**Texto de origen**
-*-

Sin embargo, estos enormes cerebros tienen que gobernar un cuerpo mucho mayor que el que corresponde controlar a un cerebro humano. El mayor cerebro de elefante puede llegar a ser cuatro veces el de un ser humano, pero su cuerpo quizá supera cien veces, en peso, al cuerpo humano. Mientras que a cada kilogramo de cerebro humano le corresponde gobernar aproximadamente cincuenta kilogramos de cuerpo humano, un kilogramo de cerebro de elefante ha de gobernar 1.200 kilogramos de cuerpo de elefante. En las ballenas mayores, cada kilogramo de cerebro de ballena gobierna por lo menos 10.000 kilogramos de cuerpo de ballena.
En el cerebro del elefante queda menos espacio que en el de la ballena para el pensamiento abstracto y la reflexión, una vez se han restado las necesidades de coordinación del cuerpo, y, al parecer, no queda ni la más pequeña duda de que, a pesar de la medida de su cerebro, el ser humano es mucho más inteligente que el elefante asiático o la ballena azul.
A pesar de ello, en unos determinados grupos de organismos, la proporción cuerpo-cerebro tiende a aumentar el segundo a medida que el primero disminuye. En algunos monos pequeños (y asimismo en los colibríes) a cada gramo de cerebro le corresponde gobernar únicamente 17,5 gramos de cuerpo. En este caso, sin embargo, los pesos absolutos son tan ínfimos que el cerebro del mono no llega a ser lo bastante grande para poseer la complejidad requerida para el pensamiento abstracto y la reflexión.

-*-

**Entradas guardadas**
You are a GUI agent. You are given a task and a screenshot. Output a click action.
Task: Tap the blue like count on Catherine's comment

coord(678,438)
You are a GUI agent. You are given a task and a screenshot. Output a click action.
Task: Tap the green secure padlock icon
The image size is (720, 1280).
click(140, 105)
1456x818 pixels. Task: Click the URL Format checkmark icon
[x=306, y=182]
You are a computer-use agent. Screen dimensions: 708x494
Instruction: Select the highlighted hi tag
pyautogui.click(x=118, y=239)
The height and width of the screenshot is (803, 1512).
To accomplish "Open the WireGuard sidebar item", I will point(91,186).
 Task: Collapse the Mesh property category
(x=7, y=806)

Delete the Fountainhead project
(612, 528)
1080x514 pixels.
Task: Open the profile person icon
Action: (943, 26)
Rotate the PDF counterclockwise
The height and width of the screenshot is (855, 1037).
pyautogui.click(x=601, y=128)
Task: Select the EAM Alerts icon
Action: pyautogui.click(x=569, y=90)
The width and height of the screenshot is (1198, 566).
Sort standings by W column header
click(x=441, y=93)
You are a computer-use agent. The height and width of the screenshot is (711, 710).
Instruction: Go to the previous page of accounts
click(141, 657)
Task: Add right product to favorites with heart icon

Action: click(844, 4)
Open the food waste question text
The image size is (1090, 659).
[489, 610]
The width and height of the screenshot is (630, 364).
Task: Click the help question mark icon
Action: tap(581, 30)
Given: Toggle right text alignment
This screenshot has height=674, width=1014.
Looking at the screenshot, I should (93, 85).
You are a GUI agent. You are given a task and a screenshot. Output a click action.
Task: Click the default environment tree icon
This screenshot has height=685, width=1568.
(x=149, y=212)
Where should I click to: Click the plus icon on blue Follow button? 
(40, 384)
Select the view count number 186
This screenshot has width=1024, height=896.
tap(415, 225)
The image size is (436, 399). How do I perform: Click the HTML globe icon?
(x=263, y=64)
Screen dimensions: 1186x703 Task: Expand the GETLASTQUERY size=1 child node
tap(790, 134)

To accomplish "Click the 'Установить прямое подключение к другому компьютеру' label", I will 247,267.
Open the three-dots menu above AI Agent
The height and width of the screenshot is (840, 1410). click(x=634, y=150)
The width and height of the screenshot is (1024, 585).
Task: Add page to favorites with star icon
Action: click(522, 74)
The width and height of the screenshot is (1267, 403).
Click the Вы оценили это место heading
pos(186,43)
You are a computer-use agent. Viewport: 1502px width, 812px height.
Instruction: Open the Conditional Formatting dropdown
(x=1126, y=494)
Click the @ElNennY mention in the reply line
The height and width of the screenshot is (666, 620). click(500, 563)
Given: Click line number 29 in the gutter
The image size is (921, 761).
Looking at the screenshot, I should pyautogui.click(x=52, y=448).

-*-

**Por hacer**
a) Según el texto sobre el cerebro y el cuerpo, ¿cuántos kilogramos de cuerpo gobierna cada kilogramo de cerebro de elefante?
b) Transcribe sin cambios las líneas de las entradas guardadas, empezando por la que contiene "Task: Collapse the Mesh property category" y terminando en la que contiene "tap(790, 134)", ambas incluidas.

**Soluciones**
a) 1.200 kilogramos de cuerpo de elefante.

b)
 Task: Collapse the Mesh property category
(x=7, y=806)

Delete the Fountainhead project
(612, 528)
1080x514 pixels.
Task: Open the profile person icon
Action: (943, 26)
Rotate the PDF counterclockwise
The height and width of the screenshot is (855, 1037).
pyautogui.click(x=601, y=128)
Task: Select the EAM Alerts icon
Action: pyautogui.click(x=569, y=90)
The width and height of the screenshot is (1198, 566).
Sort standings by W column header
click(x=441, y=93)
You are a computer-use agent. The height and width of the screenshot is (711, 710).
Instruction: Go to the previous page of accounts
click(141, 657)
Task: Add right product to favorites with heart icon

Action: click(844, 4)
Open the food waste question text
The image size is (1090, 659).
[489, 610]
The width and height of the screenshot is (630, 364).
Task: Click the help question mark icon
Action: tap(581, 30)
Given: Toggle right text alignment
This screenshot has height=674, width=1014.
Looking at the screenshot, I should (93, 85).
You are a GUI agent. You are given a task and a screenshot. Output a click action.
Task: Click the default environment tree icon
This screenshot has height=685, width=1568.
(x=149, y=212)
Where should I click to: Click the plus icon on blue Follow button? 
(40, 384)
Select the view count number 186
This screenshot has width=1024, height=896.
tap(415, 225)
The image size is (436, 399). How do I perform: Click the HTML globe icon?
(x=263, y=64)
Screen dimensions: 1186x703 Task: Expand the GETLASTQUERY size=1 child node
tap(790, 134)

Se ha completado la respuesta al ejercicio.